Anne-Laure Autin: Blood Line
This past September, I had the great pleasure of jurying, along with CFAP Director Hamidah Glasgow, the Center Forward Exhibition at the Center of Fine Art Photography in Colorado. I flew in for the opening and later stayed on to c0-teach the Artist Immersion Weekend. It was wonderful to connect with photographic artists in a deeper way, spending time reviewing work, but also making time to create new work. When I sat down with Anne-Laure Autin, a photographic artist from the Netherlands, I was immediately drawn to her new project, Blood Line, that speaks to the profound experience of losing a parent, but also the emotional toll that comes with hospitalization and saying goodbye. For this series, Anne-Laure moved the photograph into the 3rd dimension by tearing, puncturing, altering, and adding medical ephemera to the prints, elevating the visual narrative into something tangible and deeply felt emotions into something visceral.

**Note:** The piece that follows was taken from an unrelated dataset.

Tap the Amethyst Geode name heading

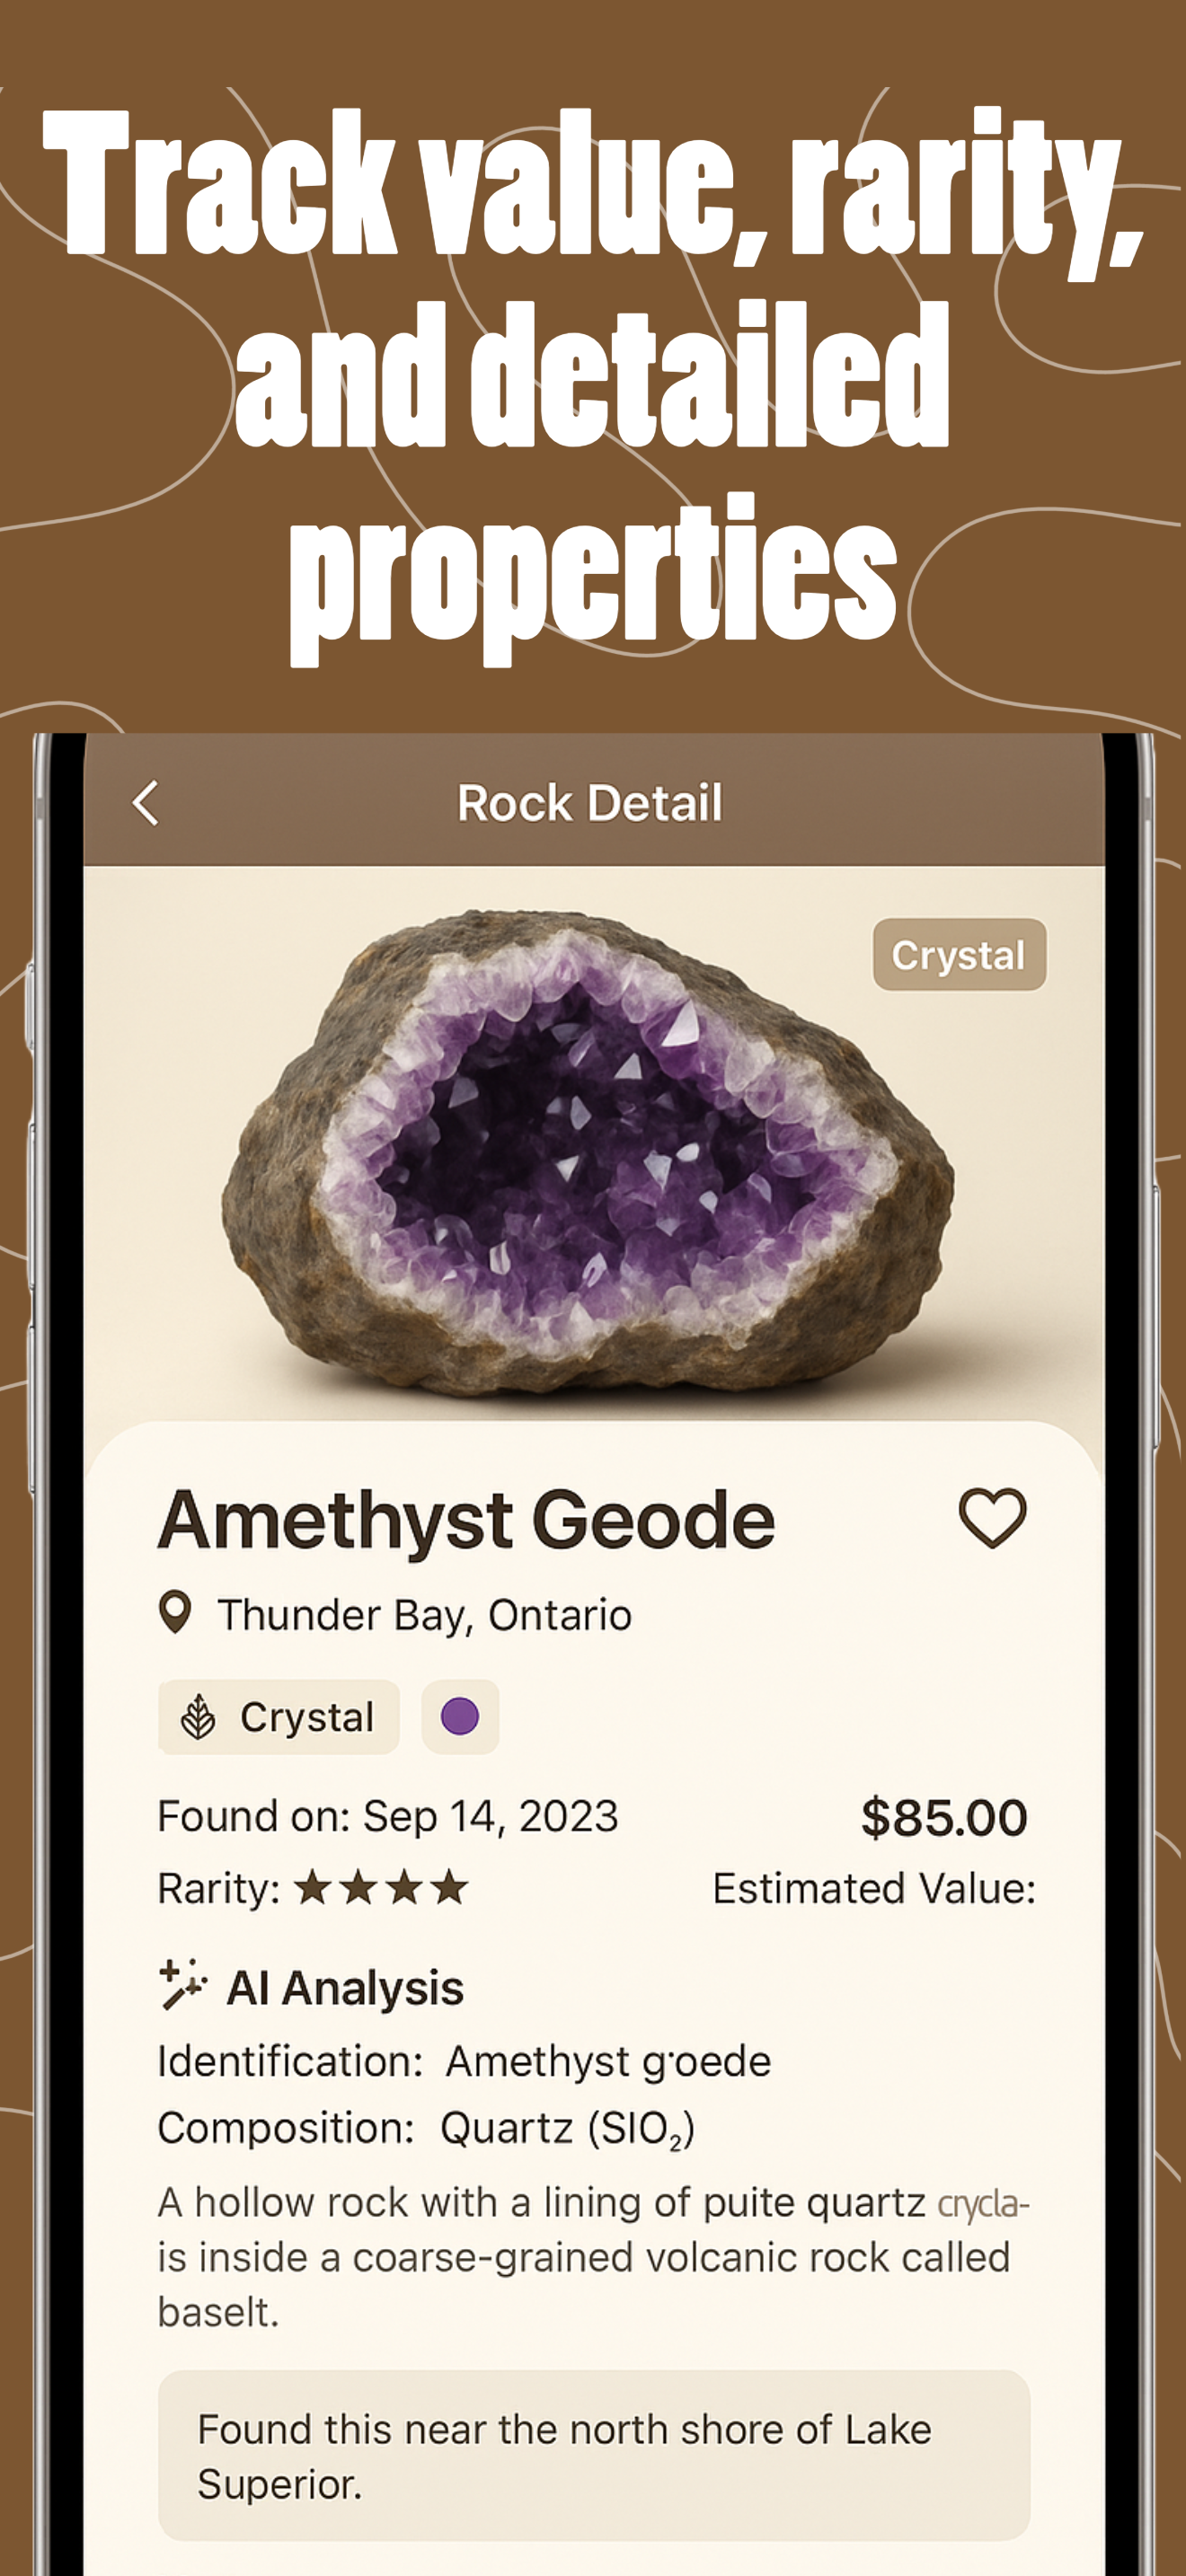(466, 1520)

Kris Graves Projects will be releasing a monograph of Blood Line in May 2017, but the book can be pre-ordered now with two options for purchase: a signed book and a book with print. Kris will be presenting the book at the AIPAD Fair in New York.
Anne-Laure Autin is an emerging fine-art photographer and mixed-media artist. Fascinated by the philosophical concepts of universality and relativism as a teenager, she studied theoretical mathematics and holds an MSc from the University of Leiden (NL). She is always inspired by contrasting juxtapositions, and embraces the duality of her search for truth and her love of human nature, where no logic is apparent. In her staged work, she seeks out the deepest, most candid and raw emotions from her subjects. Her sets are disarmingly simple so that the viewer senses true human connection. In reconciling authenticity and beauty, she makes conceptual work that is both soulful and highly intimate.
Autin’s work has been exhibited internationally, in the USA at the Corden Potts Gallery in San Francisco, at the Center for Fine Arts Photography in Colorado, Soho Photo Gallery, as well as in Canada, in the UK at the Brighton Photo Fringe, and at the Berlin Foto Biennale. Her images have been featured on LensCulture, Musée Magazine, L’ Oeil de la Photographie and Don’t Take Pictures. She was a Critical Mass finalist in 2016 as well as a BPF OPEN16 Solo finalist. Anne-Laure was born and raised in France and moved to the Netherlands when she was 13. She recently returned from a six year relocation in Western Canada with her British family and is based in the Netherlands again.
Blood Line
Once your parents passed away, you realise you’re next in line. My father was diagnosed with terminal cancer at the tender age of 64. Blood Line investigates how his inescapable disease and death also affected my own life. I saw my father’s pain and felt my own. My subjects are my daughters, my flesh and blood, his descendants. He experienced, I processed, they embody. With this work I address how terminal illness turns our lives upside down and affects communication and identity. When I was with my dad, he and I knew his days were numbered. I was able to say things I might not have shared before, but I also found myself withholding private thoughts. My version of reality and truth shifted. Blood Line illustrates the ensuing coding of language and our morphing sense of Self.
Life as I knew it was radically redefined and my personal definition of a photograph evolved. In much of the work, I altered the surface of my pigment ink prints with the medical supplies that overtook our lives, such as gauze, suture thread, eosin…, even my own blood that I drew from my fingers. I cut the prints with scalpels and tore them by hand. By lineage, I am the literal link between my father and my daughters. Now I am also that link through the work of my hands. A year later he is gone, and when I am too, the photographs will still be there to connect us all.